Requirement:
In the entries below, find the line containing "The width and height of the screenshot is (429, 268)." and the line containing "The image size is (578, 389).". Copy those two lines and everything between them exactly, and only that.

Source data:

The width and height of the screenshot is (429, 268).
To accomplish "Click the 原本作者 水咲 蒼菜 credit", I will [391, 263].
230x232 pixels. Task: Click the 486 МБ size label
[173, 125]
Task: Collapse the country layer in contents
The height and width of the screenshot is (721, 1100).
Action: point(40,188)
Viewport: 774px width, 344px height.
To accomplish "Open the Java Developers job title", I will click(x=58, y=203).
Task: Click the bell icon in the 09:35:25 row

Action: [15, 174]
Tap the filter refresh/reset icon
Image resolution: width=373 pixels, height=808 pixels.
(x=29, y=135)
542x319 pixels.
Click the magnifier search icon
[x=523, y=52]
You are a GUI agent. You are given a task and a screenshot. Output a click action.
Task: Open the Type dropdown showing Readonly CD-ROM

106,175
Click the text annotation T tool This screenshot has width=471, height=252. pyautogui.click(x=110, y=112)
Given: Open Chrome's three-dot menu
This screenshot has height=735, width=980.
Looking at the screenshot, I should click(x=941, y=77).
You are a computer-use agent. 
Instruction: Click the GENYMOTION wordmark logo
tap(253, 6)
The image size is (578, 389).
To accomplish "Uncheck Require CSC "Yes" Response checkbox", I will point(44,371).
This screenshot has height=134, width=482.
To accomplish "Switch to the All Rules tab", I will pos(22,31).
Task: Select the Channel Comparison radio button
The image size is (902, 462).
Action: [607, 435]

==

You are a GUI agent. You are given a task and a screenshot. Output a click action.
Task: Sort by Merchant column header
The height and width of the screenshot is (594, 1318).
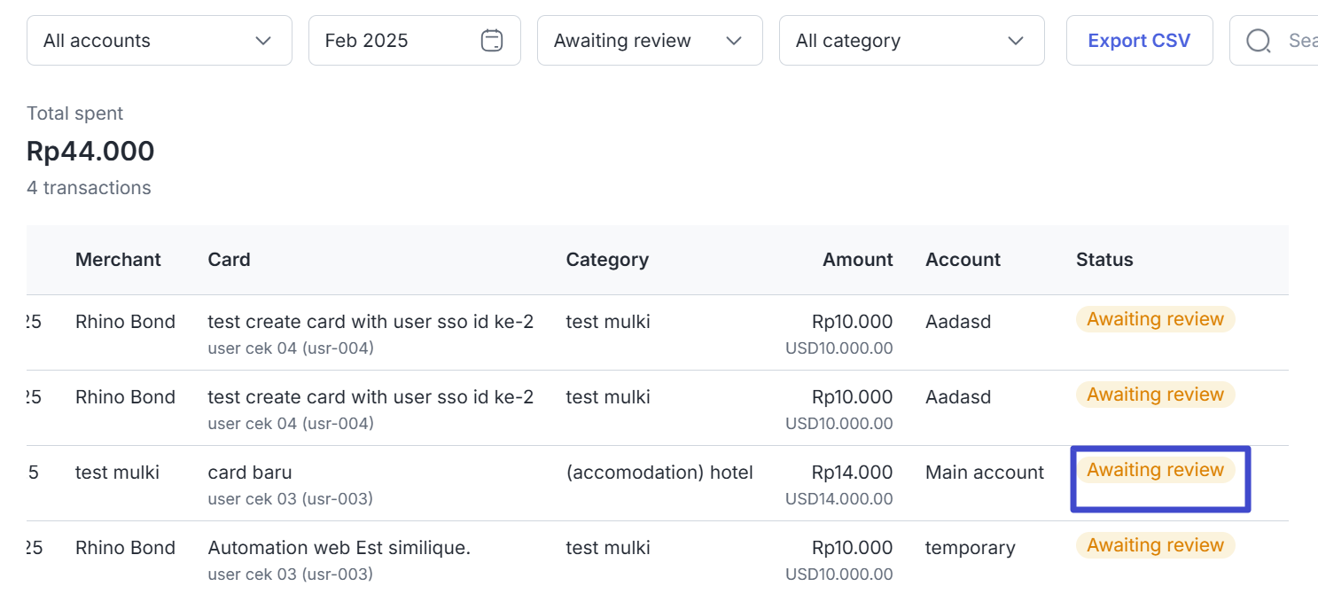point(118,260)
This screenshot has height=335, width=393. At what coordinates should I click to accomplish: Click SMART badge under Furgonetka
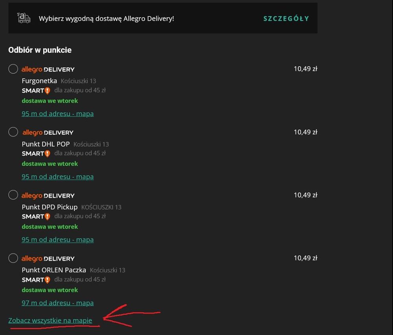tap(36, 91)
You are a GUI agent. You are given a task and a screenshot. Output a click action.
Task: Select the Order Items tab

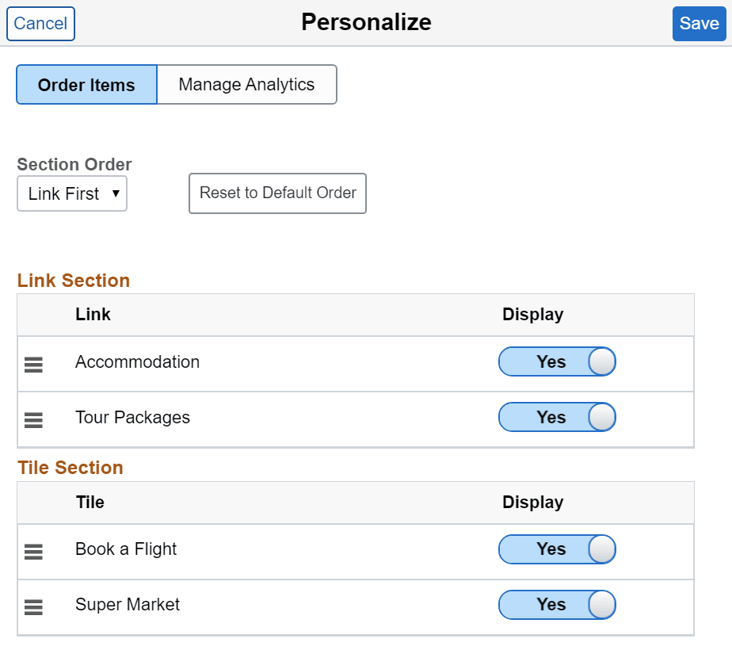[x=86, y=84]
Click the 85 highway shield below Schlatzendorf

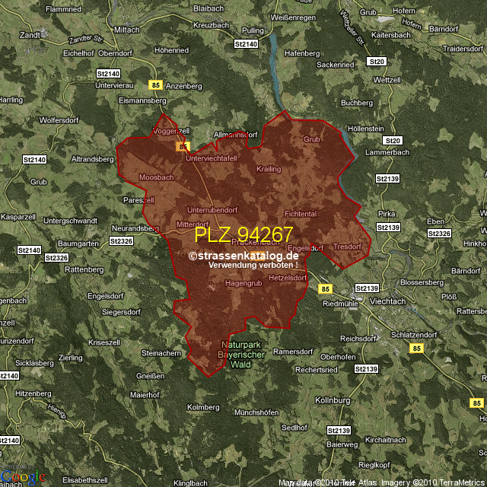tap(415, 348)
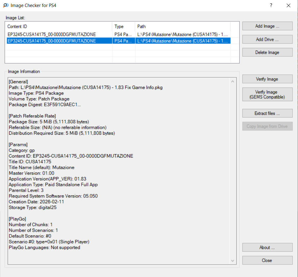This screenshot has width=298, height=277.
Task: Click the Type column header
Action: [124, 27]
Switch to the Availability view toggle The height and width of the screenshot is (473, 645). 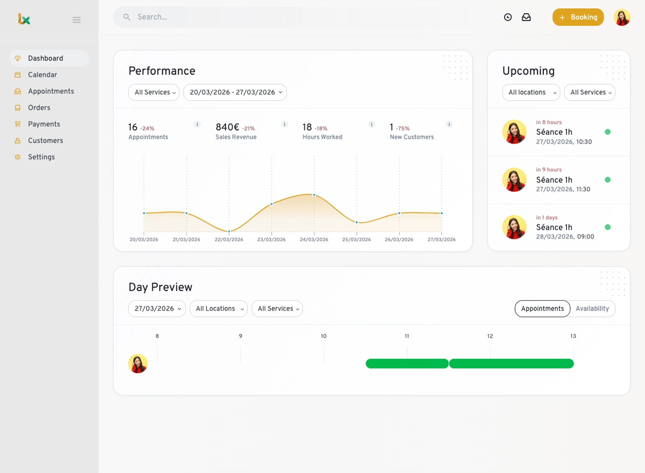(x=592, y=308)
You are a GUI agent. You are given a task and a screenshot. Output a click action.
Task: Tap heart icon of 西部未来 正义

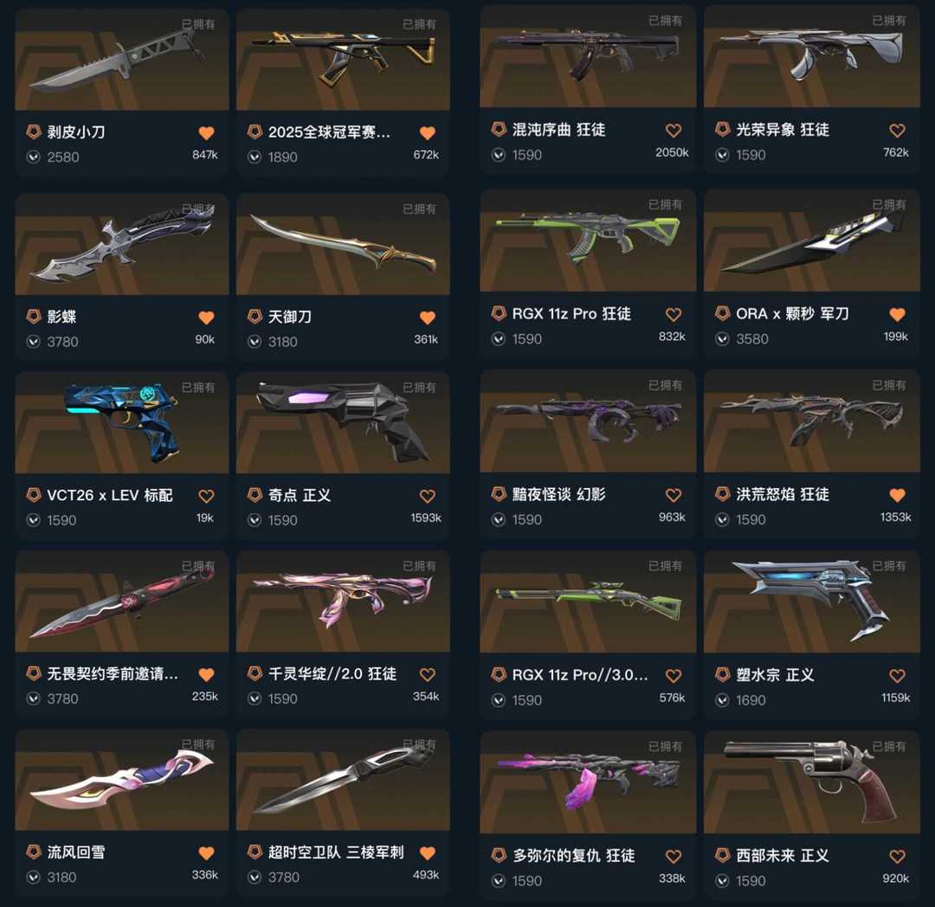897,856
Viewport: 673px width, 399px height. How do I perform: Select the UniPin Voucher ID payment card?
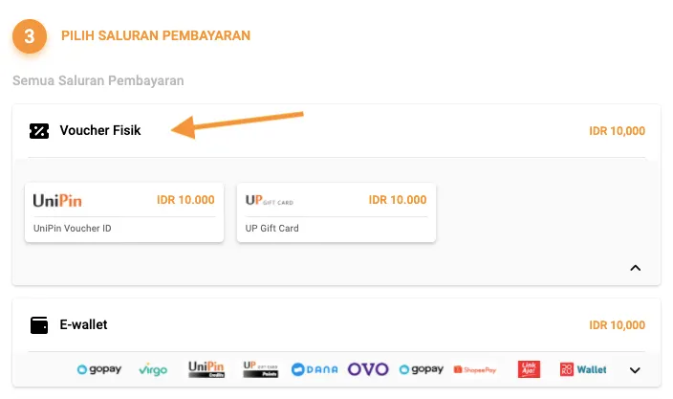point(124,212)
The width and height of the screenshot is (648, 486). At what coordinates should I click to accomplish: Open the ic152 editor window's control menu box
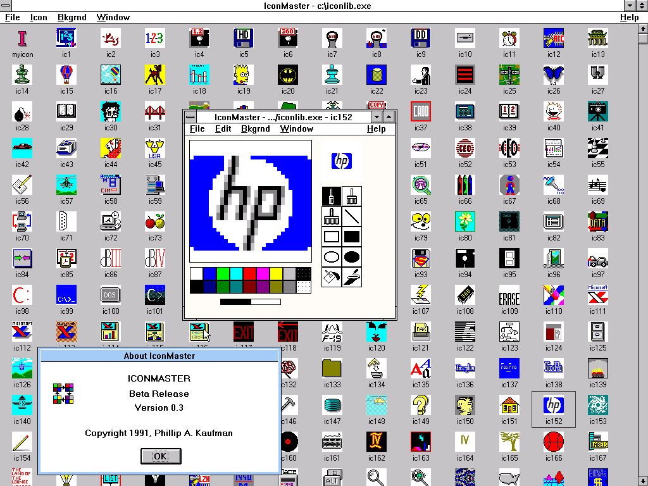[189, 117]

Final answer:
The width and height of the screenshot is (429, 268).
To accomplish "Click the 原本作者 水咲 蒼菜 credit", I will [391, 263].
230x232 pixels. Task: Click the 486 МБ size label
[173, 125]
Task: Collapse the country layer in contents
The height and width of the screenshot is (721, 1100).
Action: point(40,188)
Viewport: 774px width, 344px height.
To accomplish "Open the Java Developers job title", I will click(x=58, y=203).
Task: Click the bell icon in the 09:35:25 row

Action: [15, 174]
Tap the filter refresh/reset icon
Image resolution: width=373 pixels, height=808 pixels.
(x=29, y=135)
542x319 pixels.
Click the magnifier search icon
[x=523, y=52]
You are a GUI agent. You are given a task and a screenshot. Output a click action.
Task: Open the Type dropdown showing Readonly CD-ROM

106,175
Click the text annotation T tool This screenshot has width=471, height=252. pyautogui.click(x=110, y=112)
Given: Open Chrome's three-dot menu
This screenshot has height=735, width=980.
Looking at the screenshot, I should click(x=941, y=77).
You are a computer-use agent. 
Instruction: Click the GENYMOTION wordmark logo
tap(253, 6)
The image size is (578, 389).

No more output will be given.